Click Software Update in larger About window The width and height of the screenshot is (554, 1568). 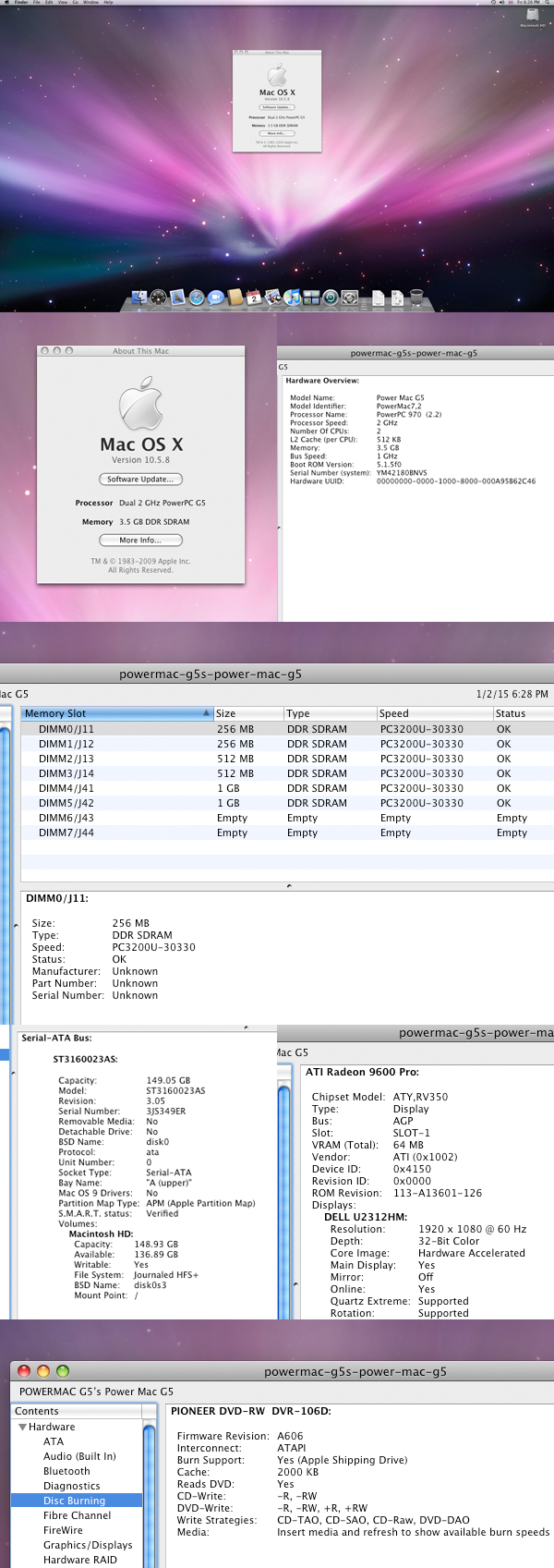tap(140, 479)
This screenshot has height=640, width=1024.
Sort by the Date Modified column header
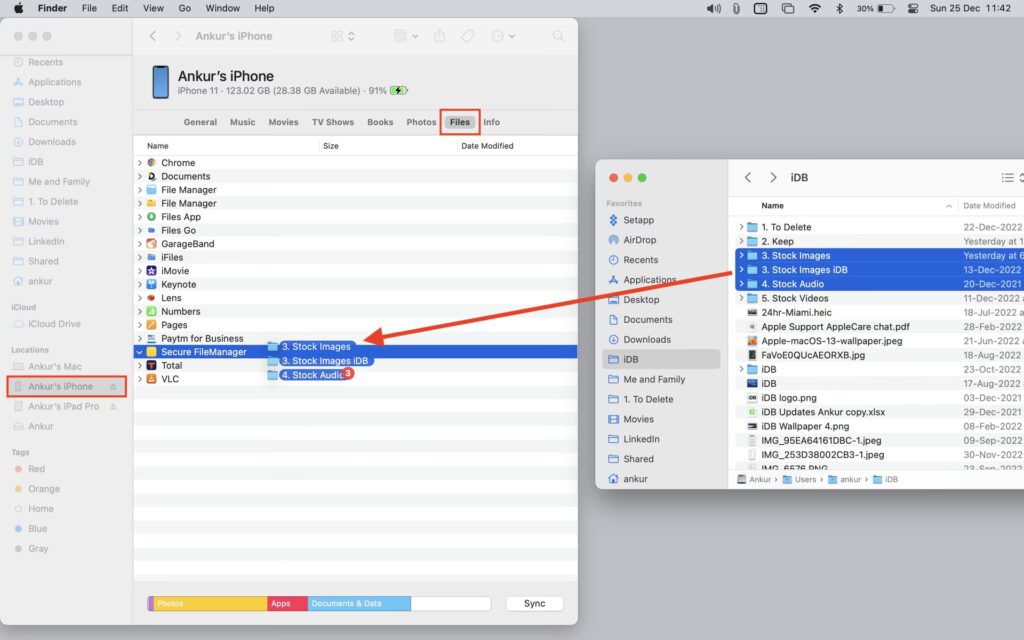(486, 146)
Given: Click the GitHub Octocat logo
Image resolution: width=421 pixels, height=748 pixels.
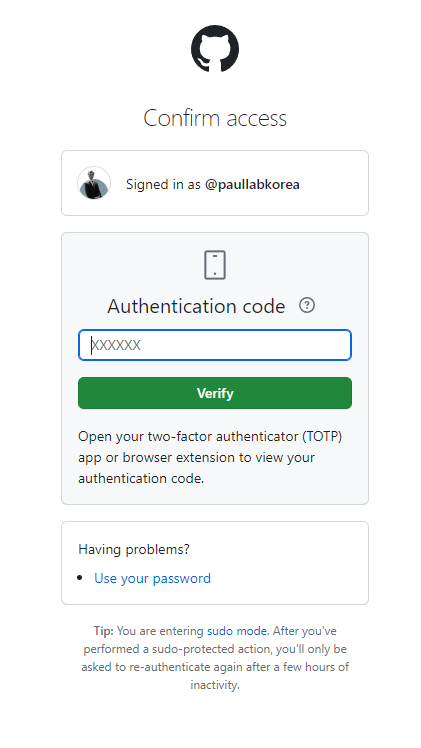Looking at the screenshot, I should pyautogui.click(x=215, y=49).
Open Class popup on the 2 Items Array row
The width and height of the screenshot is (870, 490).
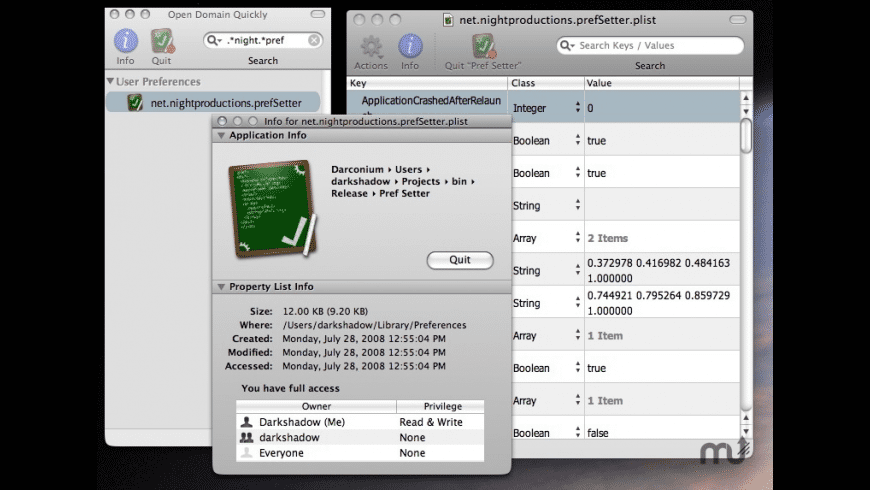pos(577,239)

**EXERCISE**: From the line with "Given: Click the GitHub Octocat logo" through the end of the listing, write out every line exactly, leaving out the pictures.

**SOLVED EXERCISE**:
Given: Click the GitHub Octocat logo
Image resolution: width=421 pixels, height=748 pixels.
Looking at the screenshot, I should pyautogui.click(x=215, y=49).
Open Class popup on the 2 Items Array row
The width and height of the screenshot is (870, 490).
pos(577,239)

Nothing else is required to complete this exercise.